We don't so much drink the wild stuff, and it's not quite as bad a dead-end as the banana,* but there are only two main branches of the coffee family we drink; all of the lovely different kinds are just little variations on one or the other, grown in different soils and conditions, roasted differently and occasionally specially sorted (Tanzanian peaberry) or passed through a civet cat (no, really). The wild relatives are used to breed in resistance to disease or pests, or to get a different flavor. The seeds don't store well, so you need places where the stuff grows wild.
_____________________________________
* There have only been two varieties of dessert banana sold in the U.S. and each one was essentially a cloned plant. The Gros Michel was gone by the end of the 1950s, all but eliminated by Panama disease. It was replaced by the Cavendish and if you're under 50 years old and haven't traveled, Cavendish may be the only dessert banana you have ever tasted. Panama disease is going after Cavendish bananas now; there's a disease-resistant Gros Michel under development but you might bear in mind that the old song, "Yes, We Have No Bananas" refers to some of the earliest banana crop shortfalls in the 1920s -- and, perhaps, to the power of positive thinking!
Update
4 days ago
6 comments:
My guess? Another made up crisis. They've done this so often before now that I have lost all trust in them. I am jaded and cynical.
Well, more.
The 'experts' have turned me into... a MISSOURIAN!
Older relatives of mine claim "Bananas used to be lots better" and I wonder if they had been eating the Gros Michel ones. (My grandmother - she's been gone nearly 30 years, was born in 1897 - used to say that "Bananas were better back in the 30s" so maybe there's something to that)
The current banana is not as good as the earlier version. Some years back, I was complaining to a sister about them going bad almost instantly when they ripened, and she pointed out they were not our childhood banana, and that these were ripe while still showing green.
"The History Guy" put out a video this past week on the banana story.
Neat channel. 5 to 15 minute videos that are very well done.
No link, as that seems to kill comments I leave on your blog.
What brand of Tanzanian peaberry do you use? I got the loose bean version carried by the local Fresh Market, which seems to be the only place in South Florida that has it, and wasn't that impressed by it.
Blue Mountain for me.
But I have to admit Fresh Market's coffees don't seem as good as they were when I started with them.
Jeffery, I buy it a Fresh Mart occasionally. The bulk bean coffee sold anywhere is very dependent on the store keeping after it -- if it sits in the self-service containers too long, the flavor goes away. I'm also not a fan of the in-store coffee grinders, since you always get a little bit of what other people have bought.
The general consensus is that that Gros Michel was a better-tasting banana. Perhaps the version they're working on now will taste as good.
NJT: subsistence and low-income agriculture is a problem for wild plants. Most wild coffee grows in places where people are pretty poor. This doesn't bode well. Is it as bad as the BBC's source claims?

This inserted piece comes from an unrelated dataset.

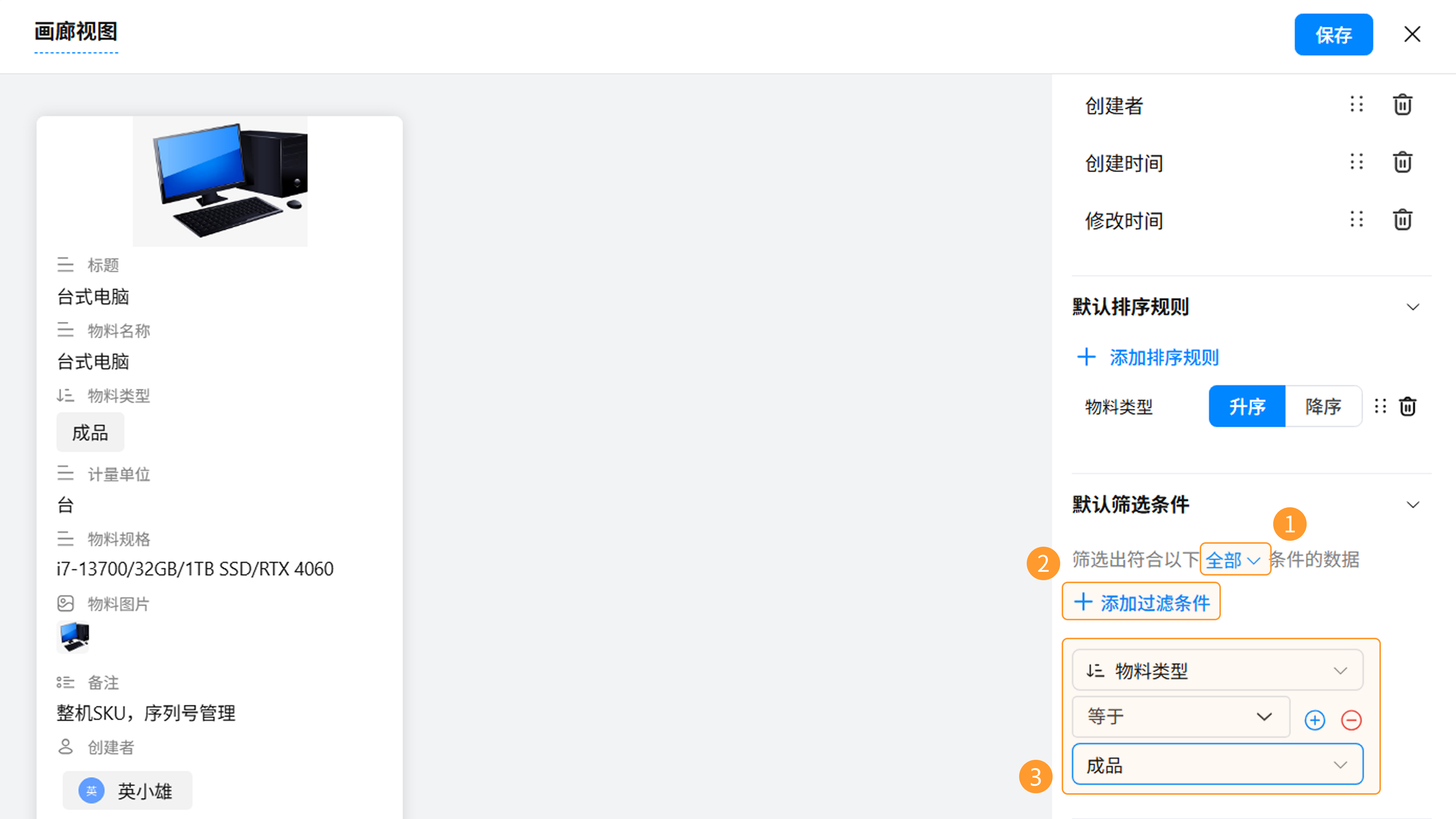
Task: Open the 物料类型 filter field dropdown
Action: 1218,671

I don't know.
I have heard of the coffee beans that pass through the civet cat. What I don't know of is who is the first person who tries this sort of thing? There are other foodstuffs of this sort that no one in their supposedly right mind would consider as a food, and yet it is prized as a delicacy in foody circles.

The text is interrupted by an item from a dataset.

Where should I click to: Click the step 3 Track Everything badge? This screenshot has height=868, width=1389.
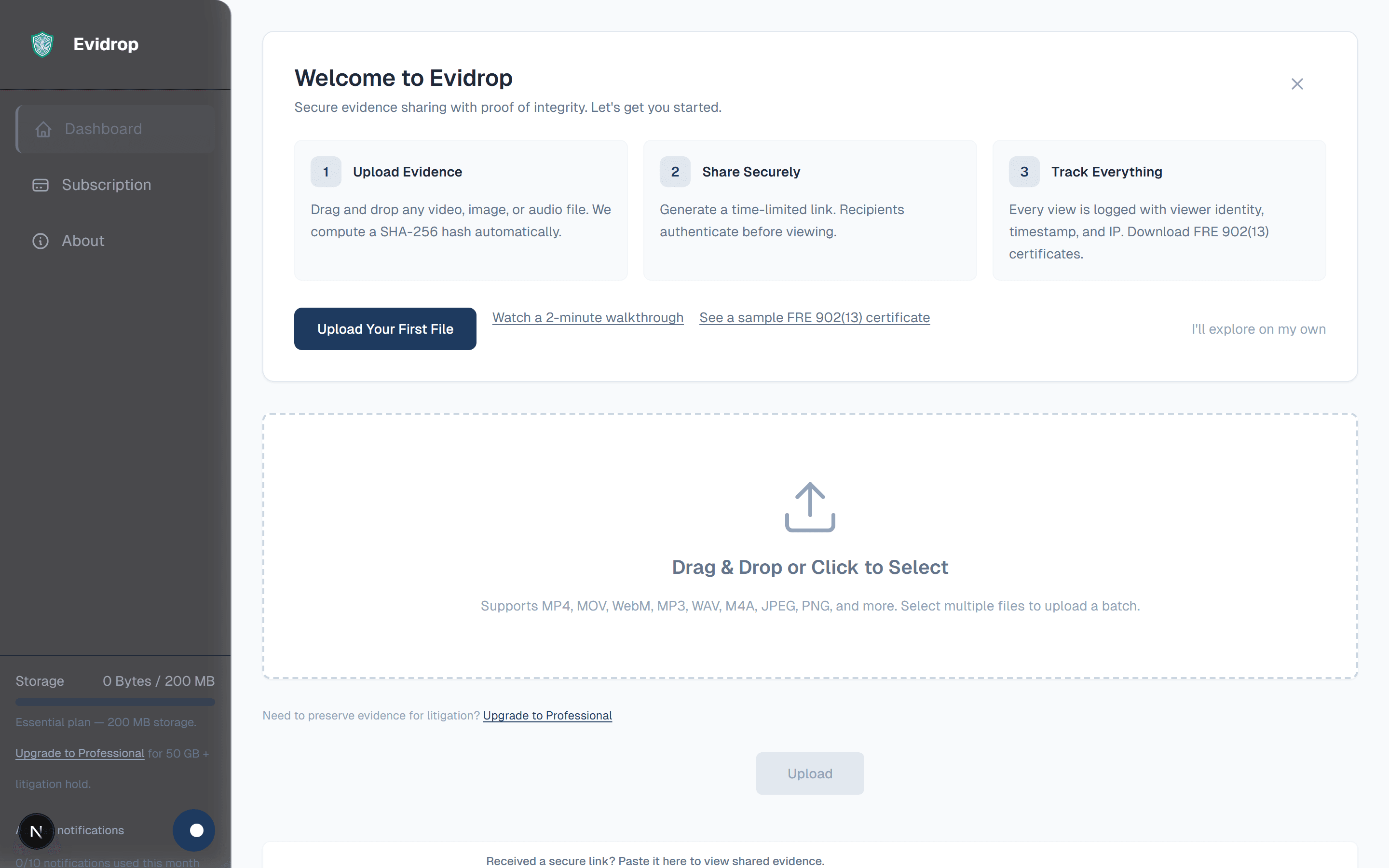(x=1023, y=171)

I have a friend from my working days, I have known him for over 35 years, and he buys his coffee beans from the internet. He pays a lot for them, I don't remember how much, but much more than what you would pay for the most expensive ones in a store. He doesn't buy the kind passed through the digestive tract of a cat, but he does buy expensive beans. I guess that we all have things that we like, that we will spend our money on. It might be going to movies, or nice clothes or guns and bullets, or whatever. But most of us living in America have to admit that if we really want something, we find the money to pay for it. Who in our country does not have a flat screen television of one type or another, in their home, if not two of them?

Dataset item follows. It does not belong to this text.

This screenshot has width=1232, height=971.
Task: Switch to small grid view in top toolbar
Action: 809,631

Actually, I have seen shows where nomads in Mongolia have yurts, and are nomads, but also have satellite dishes and televisions in their yurts. While famine is still with us, and most likely will always be a problem, for the most part, modern farming techniques seem to have eliminated most of the starving children commercials that I used to remember from my youth. Even accounting for graft and corruption, we are feeding more people with fewer acres than ever before. At what cost, I don't know. But I am sure that starving to death is a horrible way to die.